Cidade em oásis remoto viu família de Gaddafi, mas rapidamente

Ela chegou com a mãe e os irmãos, fugindo da fúria da nação de seu pai através do Saara. Alcançou um oásis remoto, onde deu à luz uma menina antes de partir outra vez para o deserto em uma caravana de veículos luxuosos.

LAMINE CHIKHI, REUTERS

04 Setembro 2011 | 16h47

E assim é a história de Aisha Gaddafi conforme ela vem sendo contada por argelinos que vivem na cidade de Djanet, a 1.500 km de Argel. Eles dizem que pouco viram da família do líder líbio durante sua estadia de dois dias na semana passada, mas que vão receber outros simpatizantes de Gaddafi que chegarem ali como refugiados.

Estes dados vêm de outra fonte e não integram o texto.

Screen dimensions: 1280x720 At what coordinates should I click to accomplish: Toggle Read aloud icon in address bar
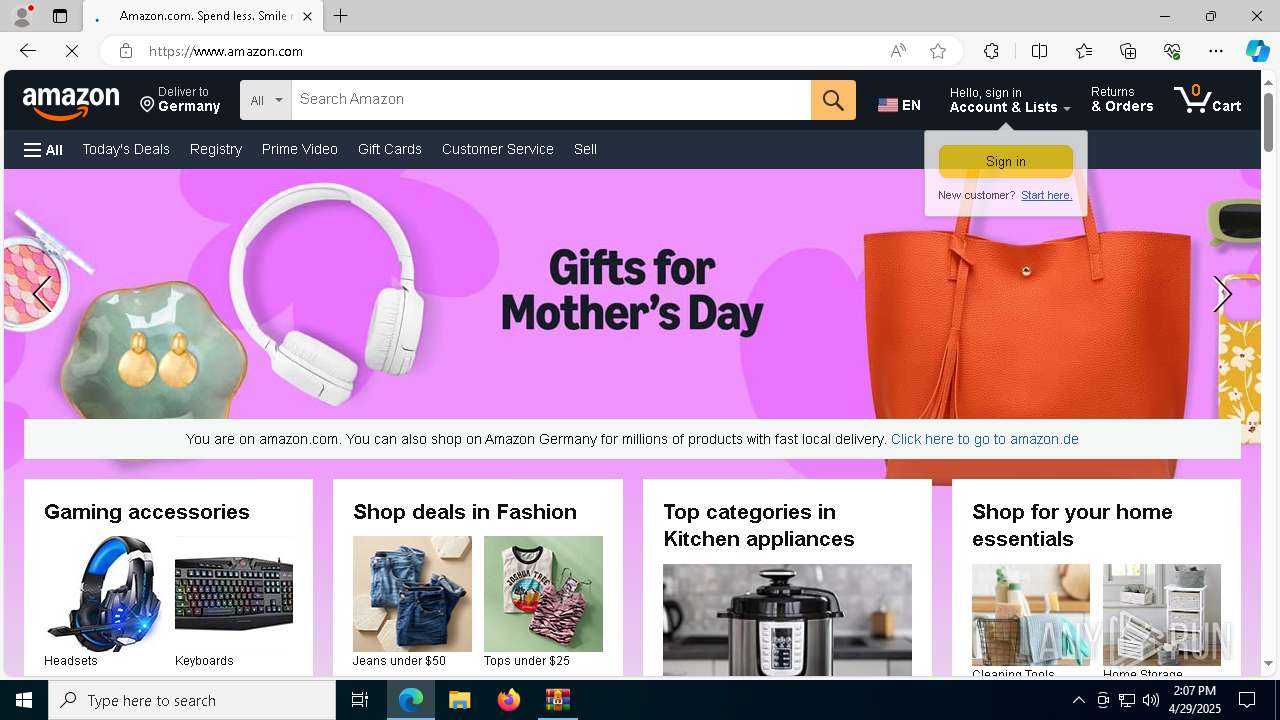(898, 51)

Como seu primeiro-ministro, que disse no domingo que a Argélia se orgulhava em receber "casos humanitários", os moradores de Djanet, que fica a 60 km do posto de fronteira líbio Ghat, disseram que as tradições de hospitalidade entre os nômades do deserto significavam que a mulher foragida e seus acompanhantes tinham a certeza de serem bem recebidos, não importa os crimes pelos quais Muammar Gaddafi está sendo procurado.

"Ela foi bem tratada e recebeu todo o cuidado médico de que necessitava no hospital", disse o lojista Sahraoui Safi, um dos vários moradores da cidade que contam ter visto o comboio líbio, com algumas dezenas de familiares a bordo, movendo-se entre o hospital e uma vila muito bem guardada.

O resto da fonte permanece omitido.